Lo Smart Working è in piena fioritura. La flessibilità di orari e luoghi di lavoro è sempre più gradita sia dagli imprenditori che dai dipendenti. Si sviluppano nuove modalità organizzative. In estate si è diffusa la tendenza ad accorpare ferie e attività operativa, prolungando la permanenza nei luoghi di vacanza in un’alternanza di lavoro e riposo. Per una corretta applicazione del lavoro agile, secondo Chiara Bisconti, sono fondamentali gli accordi individuali previsti per legge, che dopo un periodo di sospensione sono tornati in vigore a partire dal primo settembre 2022. La dottoressa Bisconti è Consulente delle Risorse Umane e autrice del libro “Smart Agili Felici” edito da Garzanti nel 2021. Per dieci anni è stata HR Director della Sanpellegrino (gruppo Nestlé).
Sembra di essere in presenza di un autentico boom dello Smart Working. Dalle quattro giornate mensili del 2019 si è passati alle attuali due giornate settimanali. Vuole fare il punto della situazione per quanto riguarda l’Italia, dottoressa Bisconti?
Giustamente lei usa il termine boom. Prima della pandemia in Italia solo mezzo milione di persone erano coinvolte nello Smart Working, per lo più in grandi aziende multinazionali e in misura minore nella pubblica amministrazione. Nel periodo della peggiore emergenza Covid c’è stato una forte spinta, in condizioni di necessità, verso il ricorso a una particolare modalità dello smart working, che è il lavoro da remoto.
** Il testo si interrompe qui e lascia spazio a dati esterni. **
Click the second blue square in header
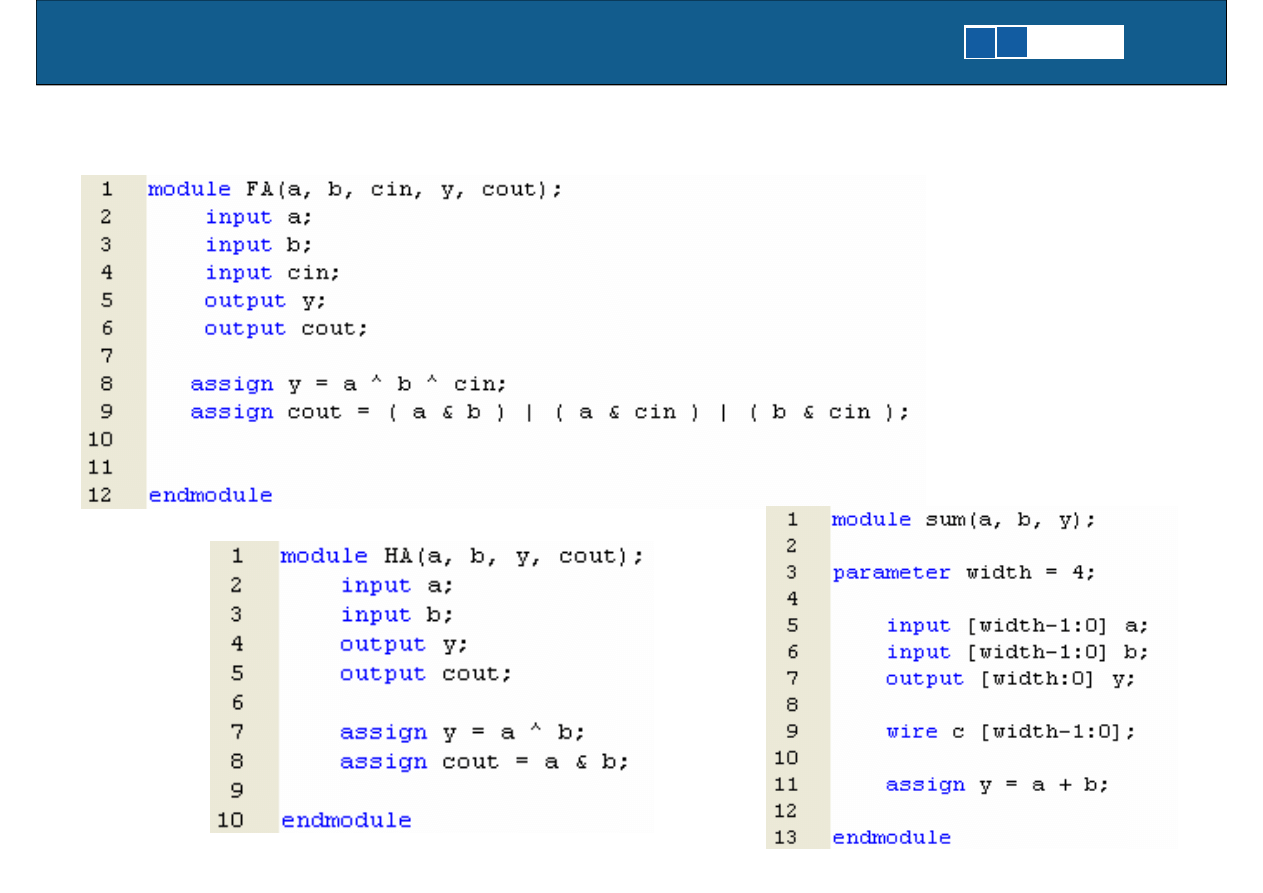 click(x=1012, y=43)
La gente così sì è familiarizzata con l’idea che ci sono altri modi di lavorare fuori dai paradigmi tradizionali. Il dato che lei ha citato è significativo, e per essere più precisi la media oggi è di 10 giornate al mese, mentre le persone coinvolte sono 7 milioni, con buone probabilità di arrivare a 8. In altre parole si è raddoppiato l’utilizzo del lavoro agile in termini temporali, e si è addirittura decuplicata la platea degli utenti. L’estate di questo 2022 è stata un banco di prova molto interessante essendo affiorate altre modalità più complesse che non l’alternanza fra lavoro in casa e lavoro in ufficio.
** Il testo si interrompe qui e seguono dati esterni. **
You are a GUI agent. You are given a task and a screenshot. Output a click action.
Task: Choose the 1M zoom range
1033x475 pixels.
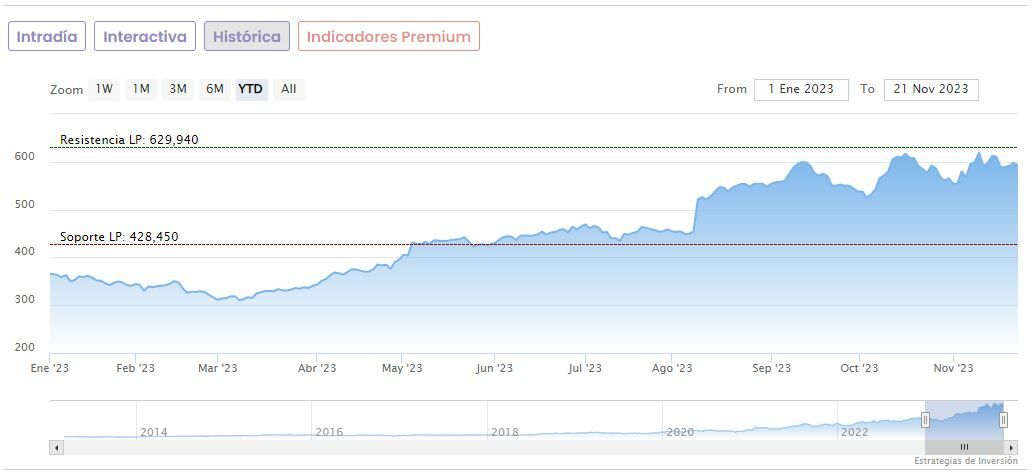pyautogui.click(x=141, y=89)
Vuole parlare di queste nuove modalità?
Volentieri. Premetto che la legge 81 del 2017 definisce lo Smart Working come una prestazione basata sull’alternanza fra lavoro in azienda e in altri luoghi e con orari flessibili. Il binomio casa-ufficio non è però l’unico possibile. Ci sono altri siti, oltre alla residenza domestica, in cui è possibile espletare le proprie funzioni lavorative. Uno di questi può essere il posto in cui si trascorrono le ferie. E durante l’estate di quest’anno è accaduto proprio questo. Molte persone hanno scelto di trascorrere periodi più lunghi nelle località di vacanza, realizzando nella seconda casa o nella pensione o nell’hotel un’alternanza di tempi lavorativi e feriali. Ciò spesso ha stimolato fra l’altro un cambiamento dell’offerta alberghiera, poiché molti clienti chiedevano la disponibilità di una stanza o di uno spazio supplementare per poter conciliare meglio l’esigenza lavorativa con quella del riposo. Per molte famiglie questo ha rappresentato un indubbio vantaggio, perché i genitori hanno potuto trascorrere tempi più lunghi assieme ai figli nei luoghi in cui altrimenti avrebbero dovuto limitare la presenza a poche settimane.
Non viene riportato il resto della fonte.